Offering products as-a-service can improve EBIT margins 3x-7x while also producing steadier revenue streams. Customers are also willing to pay up to an 18% premium for connected products and digital services that deliver improved experiences and outcomes¹⁹ .

Pillars for business model innovation include:

  • Strengthening relationships with customers by providing omnichannel experiences
  • Establishing a presence in the value chain with a strong market position
  • Migrating revenue models from delivery of goods (e.g., point-of-sale) to value-driven relationships
  • Capitalizing upon consumer usage data to improve customer experience
  • Building partner ecosystems to challenge sector boundaries to innovate at scale
Coworkers looking at data on laptop

Chapter 6

Leverage ecosystem partnerships to amplify growth

Ecosystems can help manufacturers be more resilient and responsive in the face of market disruption.

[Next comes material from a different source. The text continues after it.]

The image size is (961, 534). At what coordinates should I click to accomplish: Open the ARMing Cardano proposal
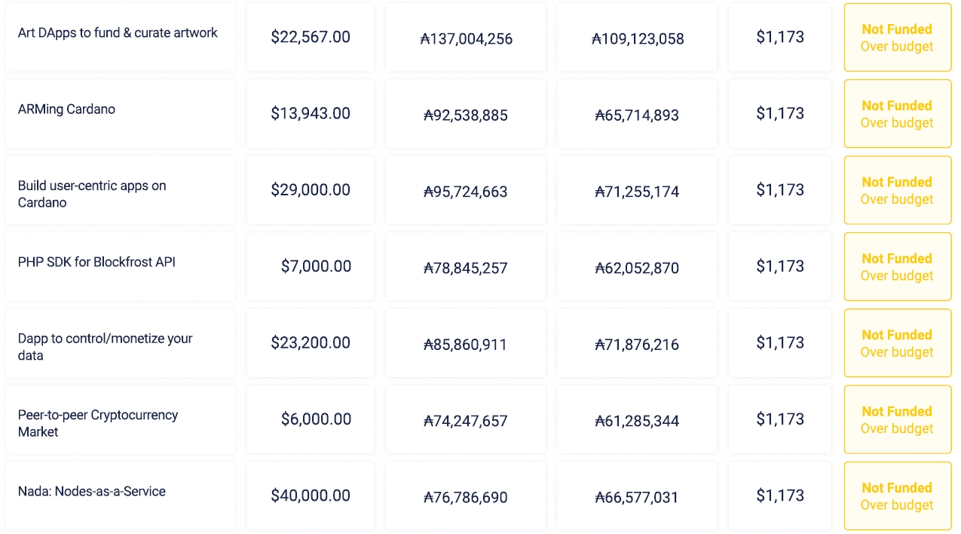(66, 109)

Manufacturers can build innovation from within, acquire innovation via M&A or establish partnerships with other organizations by creating an ecosystem. Ecosystems offer benefits of speed, flexibility and lower capital commitments.

As manufacturers embrace digital, connected technologies, they also become more susceptible to disruption by nontraditional and niche competitors who can move fast. Manufacturing industry CEOs who responded to a recent EY CEO Outlook survey (2022) cited risk of business disruption by nontraditional competitors as one of their top three concerns.

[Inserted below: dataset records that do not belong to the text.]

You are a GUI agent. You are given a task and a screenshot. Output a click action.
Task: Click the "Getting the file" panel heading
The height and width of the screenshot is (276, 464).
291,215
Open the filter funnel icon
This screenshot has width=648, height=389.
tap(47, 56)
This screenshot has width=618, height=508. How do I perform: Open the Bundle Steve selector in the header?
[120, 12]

To create advantages and mitigate potential disruption, companies can embrace mutually beneficial ecosystem partnerships that offer increased value to customers beyond what each individual company can bring alone while also accelerating speed-to-value. Companies included in the EY CEO Imperatives Ecosystem study with high-performing ecosystems reported the following R&D benefits that ultimately produced greater ROI2 (see Figure):

R&D assets bar chart:

Our study of more than 800 business leaders leveraging at least one ecosystem business model has revealed that ecosystems make up, on average, 13.7% of their total annual revenues, drive 12.9% in cost reduction and generate 13.3% in incremental earnings. Seventy-one percent of manufacturing CEOs who already have high-performing ecosystems affirm that those ecosystems are providing greater growth opportunities than traditional M&A.

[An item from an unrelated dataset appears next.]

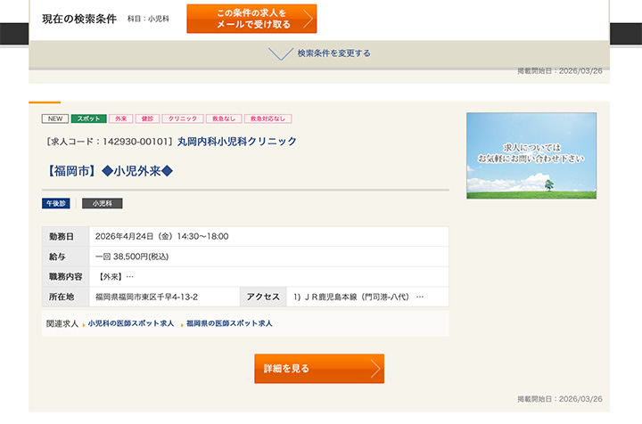This screenshot has height=424, width=642.
Task: Click the pink 健診 tag
Action: tap(147, 118)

Despite these findings, only 31% of CEOs surveyed indicated that their strategy includes an external ecosystem of business partnerships. This is due, in part, to the need to protect intellectual property, as well as potential complexities defining cooperative financial and operating models. However, EY research also proves that these challenges can be overcome by implementing a clear governance structure, defining distinct roles and responsibilities, maintaining open lines of communications and getting sponsorship from the top. As our results show, the potential payback from these ecosystem partnerships is well worth the effort to define intentional go-to-market playbooks.

Special thanks to Tyler D. Campbell for his significant contributions to this article.


Maximizing ROI2 holds even more importance in today’s rapidly changing manufacturing landscape. These six ingredients for delivering innovation from invention serve as a compass for organizations navigating this dynamic market and striving to maximize ROI2. By adopting these principles, manufacturers can improve operational efficiencies, enhance offerings to include products and services, penetrate new markets and gain an edge on competitors.